**WHAT YOU WILL DO:**
Both ends included, set down the lines from the line containing "You are a GUI" through the last line of the records below, without pictures.

**SUPPLIED DATA:**
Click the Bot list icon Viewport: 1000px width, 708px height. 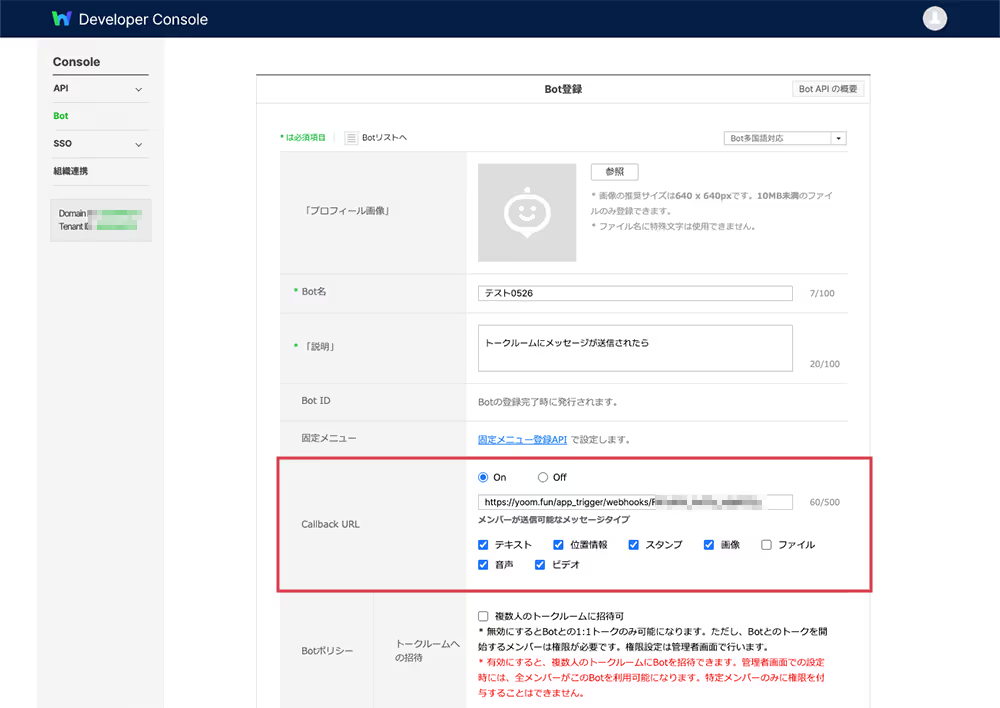click(x=351, y=138)
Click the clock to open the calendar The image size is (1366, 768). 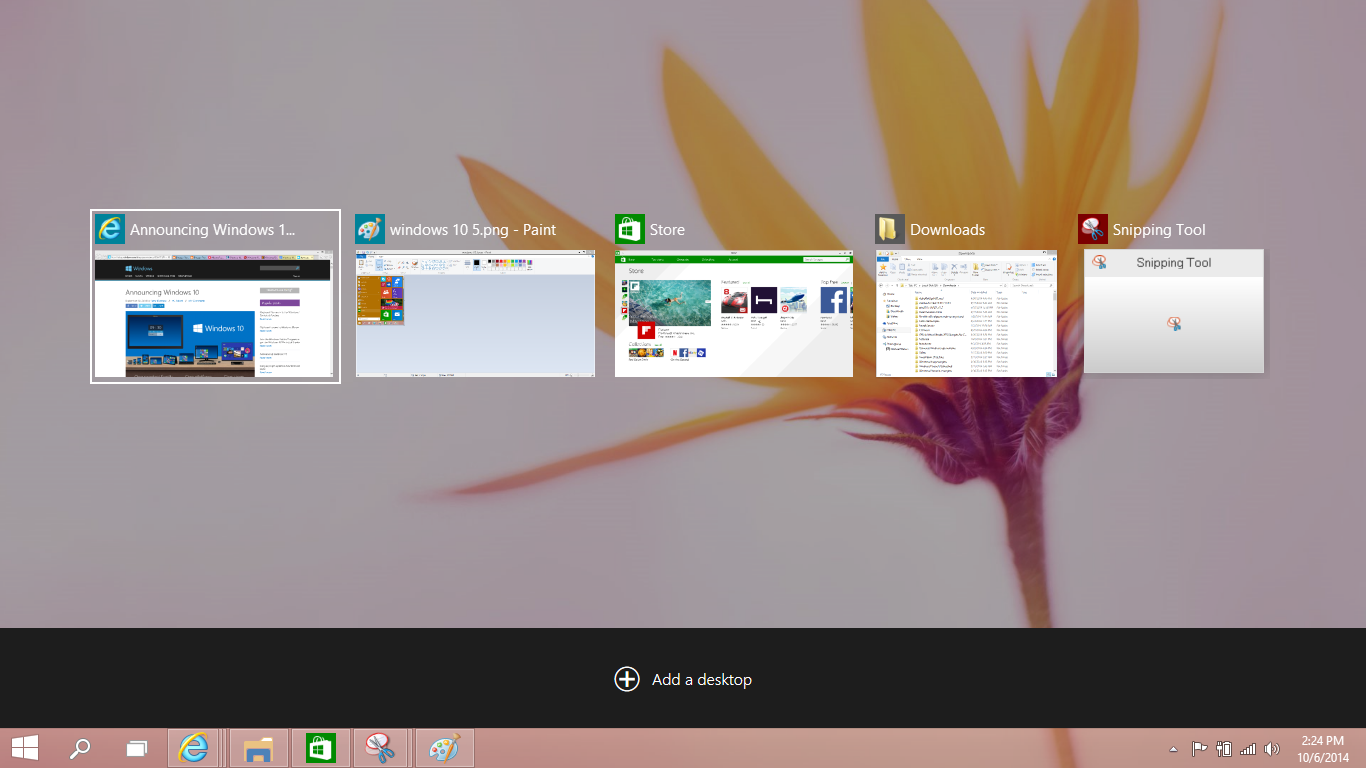point(1323,747)
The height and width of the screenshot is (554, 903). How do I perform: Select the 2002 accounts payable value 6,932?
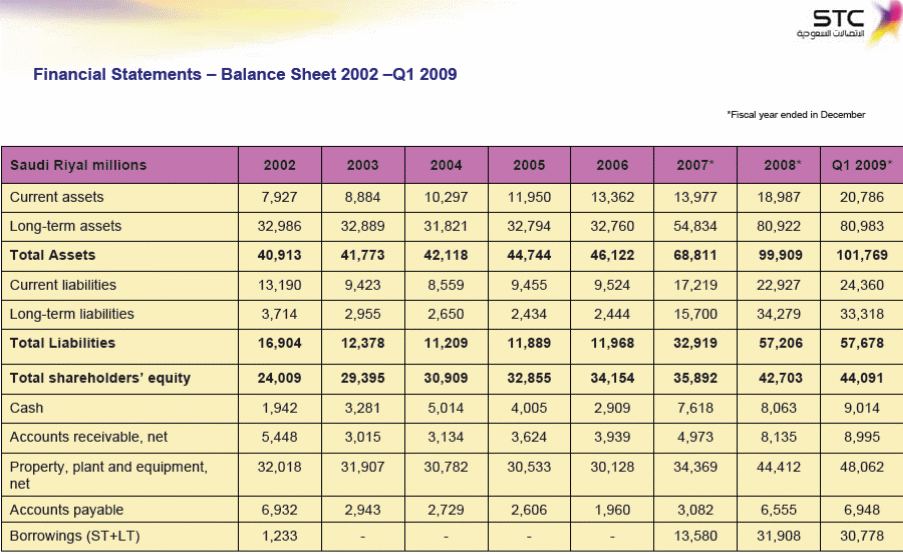point(280,510)
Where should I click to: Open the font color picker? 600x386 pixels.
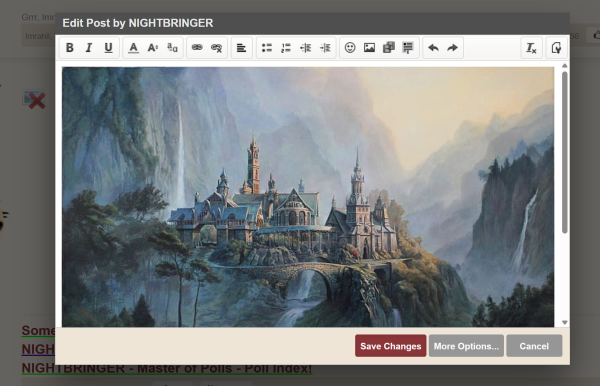coord(133,48)
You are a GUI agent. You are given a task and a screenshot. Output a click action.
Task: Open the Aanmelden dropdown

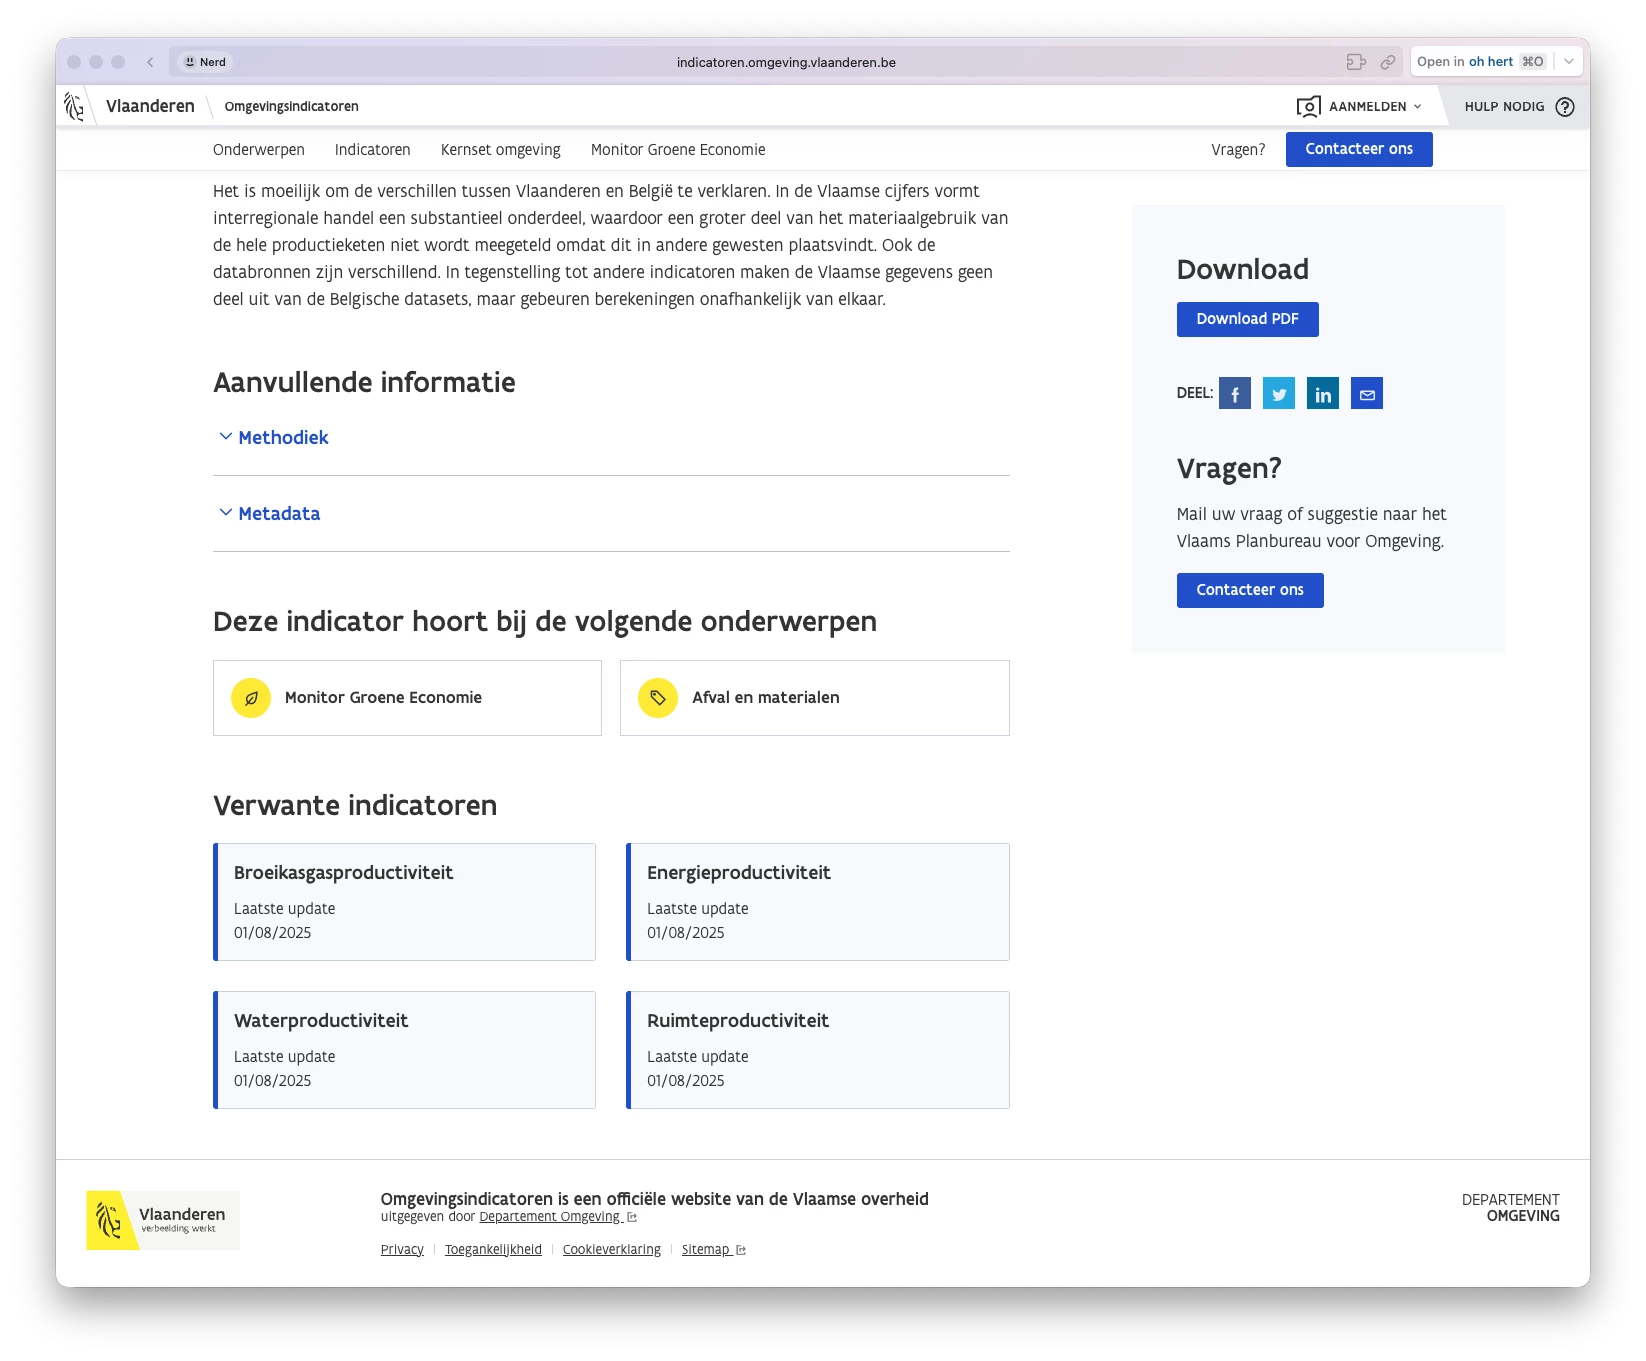point(1360,107)
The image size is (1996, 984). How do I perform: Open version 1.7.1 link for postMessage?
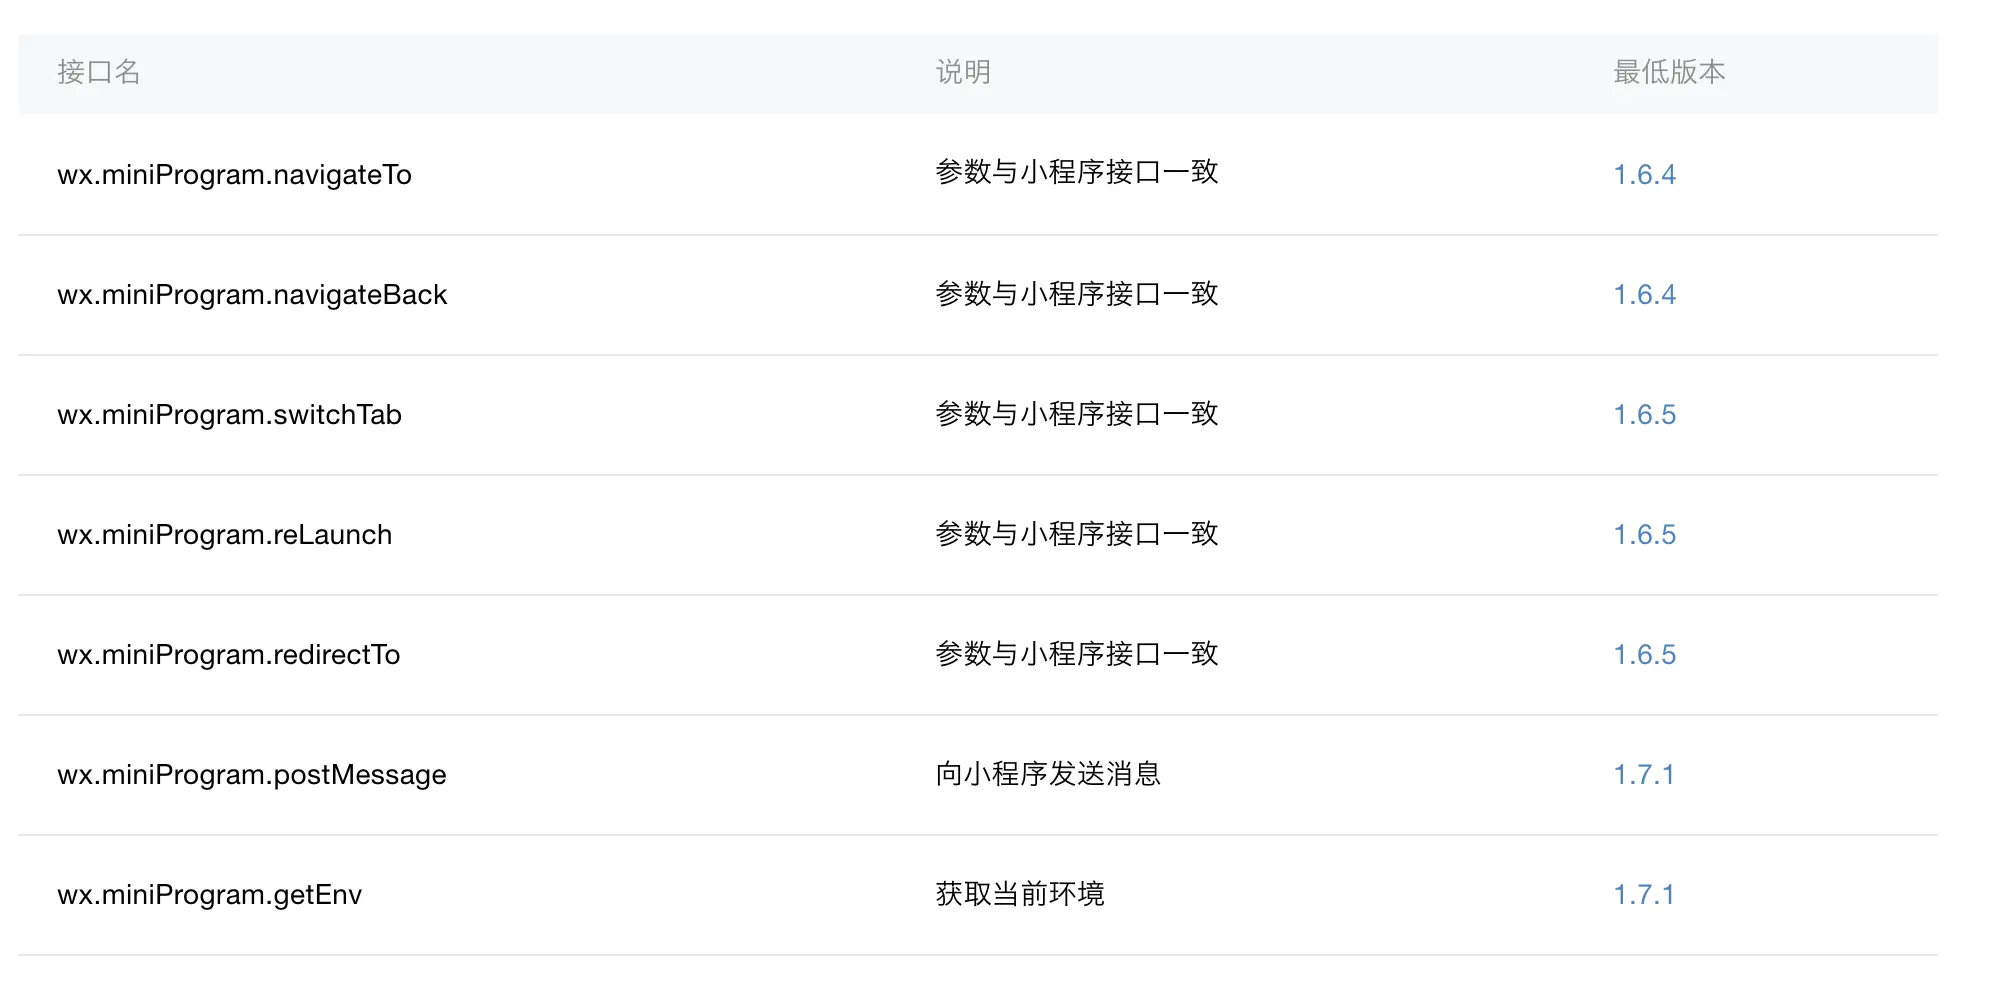[x=1643, y=774]
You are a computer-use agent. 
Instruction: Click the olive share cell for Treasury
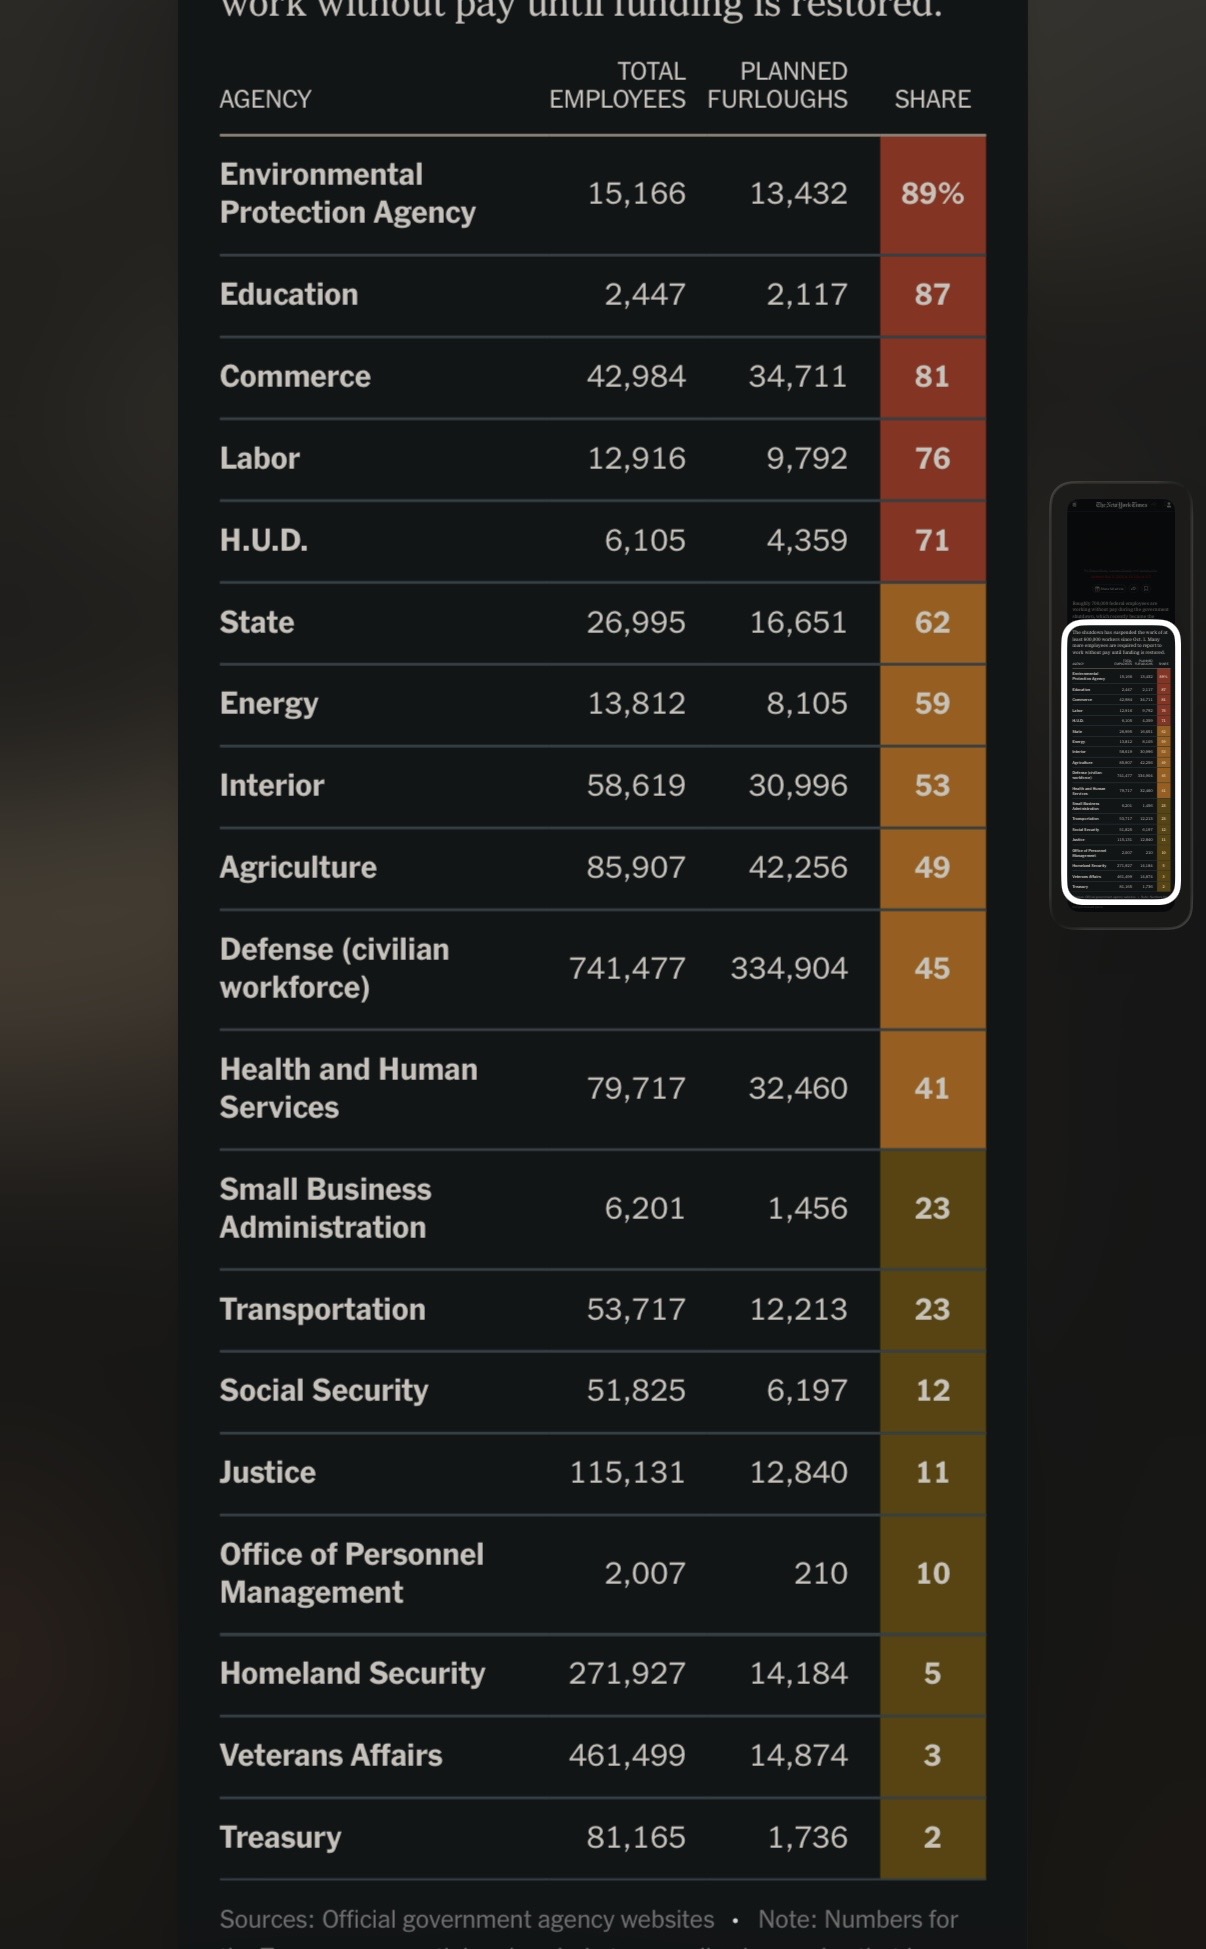(x=932, y=1837)
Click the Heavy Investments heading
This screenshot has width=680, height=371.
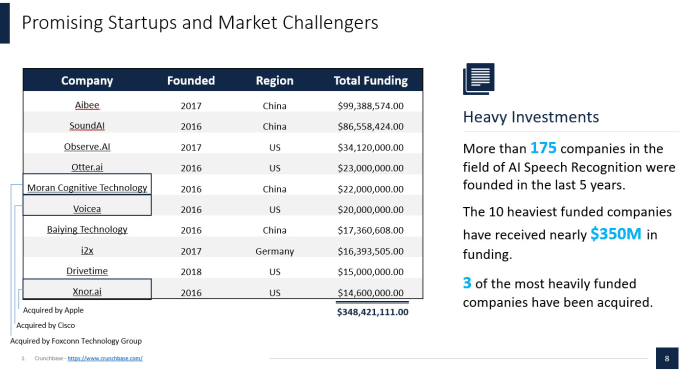[x=531, y=117]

**EXERCISE RESULT:**
You are a GUI agent. You are given a task and a screenshot. Output a click action.
Task: Open the Aanmelden dropdown

point(1360,107)
The image size is (1996, 984). How do I perform: Open version 1.7.1 link for postMessage?
[x=1643, y=774]
You are a computer-use agent. 
Instruction: Click the olive share cell for Treasury
(x=932, y=1837)
Click the Heavy Investments heading
This screenshot has width=680, height=371.
[x=531, y=117]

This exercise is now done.